Exercise> Return every entry exactly as written.

─── Data to examine

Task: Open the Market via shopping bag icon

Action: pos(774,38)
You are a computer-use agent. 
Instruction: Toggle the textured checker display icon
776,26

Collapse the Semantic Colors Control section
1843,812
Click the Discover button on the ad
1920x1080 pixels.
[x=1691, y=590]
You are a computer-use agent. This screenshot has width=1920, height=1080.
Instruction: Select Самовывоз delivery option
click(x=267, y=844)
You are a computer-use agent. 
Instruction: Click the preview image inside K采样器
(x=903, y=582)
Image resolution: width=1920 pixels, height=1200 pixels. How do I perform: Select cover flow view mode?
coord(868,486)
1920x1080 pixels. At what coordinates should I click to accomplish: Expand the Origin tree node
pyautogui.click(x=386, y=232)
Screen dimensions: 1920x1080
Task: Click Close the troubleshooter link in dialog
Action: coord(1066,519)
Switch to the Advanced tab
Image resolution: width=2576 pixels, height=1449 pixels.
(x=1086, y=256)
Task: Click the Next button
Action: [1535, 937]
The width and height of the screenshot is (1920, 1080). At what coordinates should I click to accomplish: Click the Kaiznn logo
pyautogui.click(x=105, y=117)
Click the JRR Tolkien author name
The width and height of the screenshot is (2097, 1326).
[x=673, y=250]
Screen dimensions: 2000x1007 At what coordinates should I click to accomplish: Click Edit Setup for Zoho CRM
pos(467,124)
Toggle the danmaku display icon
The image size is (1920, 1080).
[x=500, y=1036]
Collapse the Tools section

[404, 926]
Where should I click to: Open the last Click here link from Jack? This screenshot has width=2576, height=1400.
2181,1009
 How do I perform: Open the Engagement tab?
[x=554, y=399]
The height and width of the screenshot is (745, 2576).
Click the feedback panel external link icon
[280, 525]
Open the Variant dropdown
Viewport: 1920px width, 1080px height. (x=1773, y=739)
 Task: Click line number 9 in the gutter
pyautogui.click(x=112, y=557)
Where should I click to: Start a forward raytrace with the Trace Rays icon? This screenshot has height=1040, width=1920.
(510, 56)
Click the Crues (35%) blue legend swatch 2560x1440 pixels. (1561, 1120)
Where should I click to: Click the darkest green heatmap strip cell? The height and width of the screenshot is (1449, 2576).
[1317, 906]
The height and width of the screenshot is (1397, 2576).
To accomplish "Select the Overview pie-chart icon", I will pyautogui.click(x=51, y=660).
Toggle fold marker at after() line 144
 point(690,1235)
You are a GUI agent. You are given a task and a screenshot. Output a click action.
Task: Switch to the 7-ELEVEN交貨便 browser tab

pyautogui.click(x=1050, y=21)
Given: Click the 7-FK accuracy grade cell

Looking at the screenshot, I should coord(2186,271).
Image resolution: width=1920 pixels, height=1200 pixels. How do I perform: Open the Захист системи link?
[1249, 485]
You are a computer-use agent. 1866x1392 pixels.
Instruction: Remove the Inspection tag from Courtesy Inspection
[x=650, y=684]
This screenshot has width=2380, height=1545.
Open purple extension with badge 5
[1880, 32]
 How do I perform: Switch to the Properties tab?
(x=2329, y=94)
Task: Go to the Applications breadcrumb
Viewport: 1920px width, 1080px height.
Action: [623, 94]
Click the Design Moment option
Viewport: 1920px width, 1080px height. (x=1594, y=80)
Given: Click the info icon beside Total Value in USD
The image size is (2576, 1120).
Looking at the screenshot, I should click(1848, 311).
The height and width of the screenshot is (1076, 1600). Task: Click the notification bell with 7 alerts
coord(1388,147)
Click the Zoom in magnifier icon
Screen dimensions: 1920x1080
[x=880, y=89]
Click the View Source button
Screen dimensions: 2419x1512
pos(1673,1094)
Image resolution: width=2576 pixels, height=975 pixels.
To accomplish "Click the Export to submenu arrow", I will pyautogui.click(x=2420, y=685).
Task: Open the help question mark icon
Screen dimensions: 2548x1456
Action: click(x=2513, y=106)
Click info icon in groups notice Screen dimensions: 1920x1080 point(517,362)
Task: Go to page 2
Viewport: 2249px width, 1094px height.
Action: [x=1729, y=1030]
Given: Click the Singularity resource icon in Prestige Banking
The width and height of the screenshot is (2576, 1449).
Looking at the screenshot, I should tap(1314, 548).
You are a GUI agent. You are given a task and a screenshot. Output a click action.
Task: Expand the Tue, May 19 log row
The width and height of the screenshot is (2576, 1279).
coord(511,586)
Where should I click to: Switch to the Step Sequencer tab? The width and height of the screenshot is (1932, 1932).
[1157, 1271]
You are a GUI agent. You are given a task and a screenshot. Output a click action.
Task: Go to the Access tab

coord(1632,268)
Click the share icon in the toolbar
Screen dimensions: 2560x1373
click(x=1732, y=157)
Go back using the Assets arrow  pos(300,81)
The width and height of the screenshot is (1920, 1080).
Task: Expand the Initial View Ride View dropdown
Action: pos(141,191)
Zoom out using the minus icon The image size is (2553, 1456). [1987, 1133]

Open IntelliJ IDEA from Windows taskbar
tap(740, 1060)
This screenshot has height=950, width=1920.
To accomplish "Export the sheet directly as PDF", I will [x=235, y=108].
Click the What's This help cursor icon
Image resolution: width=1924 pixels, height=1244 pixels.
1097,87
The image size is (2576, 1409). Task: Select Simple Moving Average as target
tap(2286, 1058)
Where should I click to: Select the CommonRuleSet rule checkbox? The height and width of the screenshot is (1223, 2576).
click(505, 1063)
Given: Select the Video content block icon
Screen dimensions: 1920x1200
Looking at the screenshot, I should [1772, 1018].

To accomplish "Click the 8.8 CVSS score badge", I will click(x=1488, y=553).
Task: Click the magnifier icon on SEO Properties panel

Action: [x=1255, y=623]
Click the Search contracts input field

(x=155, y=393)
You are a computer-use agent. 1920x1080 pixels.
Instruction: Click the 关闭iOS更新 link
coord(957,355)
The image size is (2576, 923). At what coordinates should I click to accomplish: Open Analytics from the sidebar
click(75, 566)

──────

Exercise solution>
Task: Open the Market via shopping bag icon

Action: pos(774,38)
You are a computer-use agent. 
Instruction: Toggle the textured checker display icon
776,26

Collapse the Semantic Colors Control section
1843,812
Click the Discover button on the ad
1920x1080 pixels.
[x=1691, y=590]
You are a computer-use agent. This screenshot has width=1920, height=1080.
Instruction: Select Самовывоз delivery option
click(x=267, y=844)
You are a computer-use agent. 
Instruction: Click the preview image inside K采样器
(x=903, y=582)
Image resolution: width=1920 pixels, height=1200 pixels. How do I perform: Select cover flow view mode?
coord(868,486)
1920x1080 pixels. At what coordinates should I click to accomplish: Expand the Origin tree node
pyautogui.click(x=386, y=232)
Screen dimensions: 1920x1080
Task: Click Close the troubleshooter link in dialog
Action: coord(1066,519)
Switch to the Advanced tab
Image resolution: width=2576 pixels, height=1449 pixels.
(x=1086, y=256)
Task: Click the Next button
Action: [1535, 937]
The width and height of the screenshot is (1920, 1080). At what coordinates should I click to accomplish: Click the Kaiznn logo
pyautogui.click(x=105, y=117)
Click the JRR Tolkien author name
The width and height of the screenshot is (2097, 1326).
[x=673, y=250]
Screen dimensions: 2000x1007 At what coordinates should I click to accomplish: Click Edit Setup for Zoho CRM
pos(467,124)
Toggle the danmaku display icon
The image size is (1920, 1080).
[x=500, y=1036]
Collapse the Tools section

[404, 926]
Where should I click to: Open the last Click here link from Jack? This screenshot has width=2576, height=1400.
2181,1009
 How do I perform: Open the Engagement tab?
[x=554, y=399]
The height and width of the screenshot is (745, 2576).
Click the feedback panel external link icon
[280, 525]
Open the Variant dropdown
Viewport: 1920px width, 1080px height. (x=1773, y=739)
 Task: Click line number 9 in the gutter
pyautogui.click(x=112, y=557)
Where should I click to: Start a forward raytrace with the Trace Rays icon? This screenshot has height=1040, width=1920.
(510, 56)
Click the Crues (35%) blue legend swatch 2560x1440 pixels. (1561, 1120)
Where should I click to: Click the darkest green heatmap strip cell? The height and width of the screenshot is (1449, 2576).
[1317, 906]
The height and width of the screenshot is (1397, 2576).
To accomplish "Select the Overview pie-chart icon", I will pyautogui.click(x=51, y=660).
Toggle fold marker at after() line 144
 point(690,1235)
You are a GUI agent. You are given a task and a screenshot. Output a click action.
Task: Switch to the 7-ELEVEN交貨便 browser tab

pyautogui.click(x=1050, y=21)
Given: Click the 7-FK accuracy grade cell

Looking at the screenshot, I should coord(2186,271).
Image resolution: width=1920 pixels, height=1200 pixels. How do I perform: Open the Захист системи link?
[1249, 485]
You are a computer-use agent. 1866x1392 pixels.
Instruction: Remove the Inspection tag from Courtesy Inspection
[x=650, y=684]
This screenshot has width=2380, height=1545.
Open purple extension with badge 5
[1880, 32]
 How do I perform: Switch to the Properties tab?
(x=2329, y=94)
Task: Go to the Applications breadcrumb
Viewport: 1920px width, 1080px height.
Action: [623, 94]
Click the Design Moment option
Viewport: 1920px width, 1080px height. (x=1594, y=80)
Given: Click the info icon beside Total Value in USD
The image size is (2576, 1120).
Looking at the screenshot, I should click(1848, 311).
The height and width of the screenshot is (1076, 1600). Task: Click the notification bell with 7 alerts
coord(1388,147)
Click the Zoom in magnifier icon
Screen dimensions: 1920x1080
[x=880, y=89]
Click the View Source button
Screen dimensions: 2419x1512
pos(1673,1094)
Image resolution: width=2576 pixels, height=975 pixels.
To accomplish "Click the Export to submenu arrow", I will pyautogui.click(x=2420, y=685).
Task: Open the help question mark icon
Screen dimensions: 2548x1456
Action: click(x=2513, y=106)
Click info icon in groups notice Screen dimensions: 1920x1080 point(517,362)
Task: Go to page 2
Viewport: 2249px width, 1094px height.
Action: [x=1729, y=1030]
Given: Click the Singularity resource icon in Prestige Banking
The width and height of the screenshot is (2576, 1449).
Looking at the screenshot, I should tap(1314, 548).
You are a GUI agent. You are given a task and a screenshot. Output a click action.
Task: Expand the Tue, May 19 log row
The width and height of the screenshot is (2576, 1279).
coord(511,586)
Where should I click to: Switch to the Step Sequencer tab? The width and height of the screenshot is (1932, 1932).
[1157, 1271]
You are a GUI agent. You are given a task and a screenshot. Output a click action.
Task: Go to the Access tab

coord(1632,268)
Click the share icon in the toolbar
Screen dimensions: 2560x1373
click(x=1732, y=157)
Go back using the Assets arrow  pos(300,81)
The width and height of the screenshot is (1920, 1080).
Task: Expand the Initial View Ride View dropdown
Action: pos(141,191)
Zoom out using the minus icon The image size is (2553, 1456). [1987, 1133]

Open IntelliJ IDEA from Windows taskbar
tap(740, 1060)
This screenshot has height=950, width=1920.
To accomplish "Export the sheet directly as PDF", I will [x=235, y=108].
Click the What's This help cursor icon
Image resolution: width=1924 pixels, height=1244 pixels.
1097,87
The image size is (2576, 1409). Task: Select Simple Moving Average as target
tap(2286, 1058)
Where should I click to: Select the CommonRuleSet rule checkbox? The height and width of the screenshot is (1223, 2576).
click(505, 1063)
Given: Select the Video content block icon
Screen dimensions: 1920x1200
Looking at the screenshot, I should [1772, 1018].

To accomplish "Click the 8.8 CVSS score badge", I will click(x=1488, y=553).
Task: Click the magnifier icon on SEO Properties panel

Action: [x=1255, y=623]
Click the Search contracts input field

(x=155, y=393)
You are a computer-use agent. 1920x1080 pixels.
Instruction: Click the 关闭iOS更新 link
coord(957,355)
The image size is (2576, 923). At what coordinates should I click to accomplish: Open Analytics from the sidebar
click(75, 566)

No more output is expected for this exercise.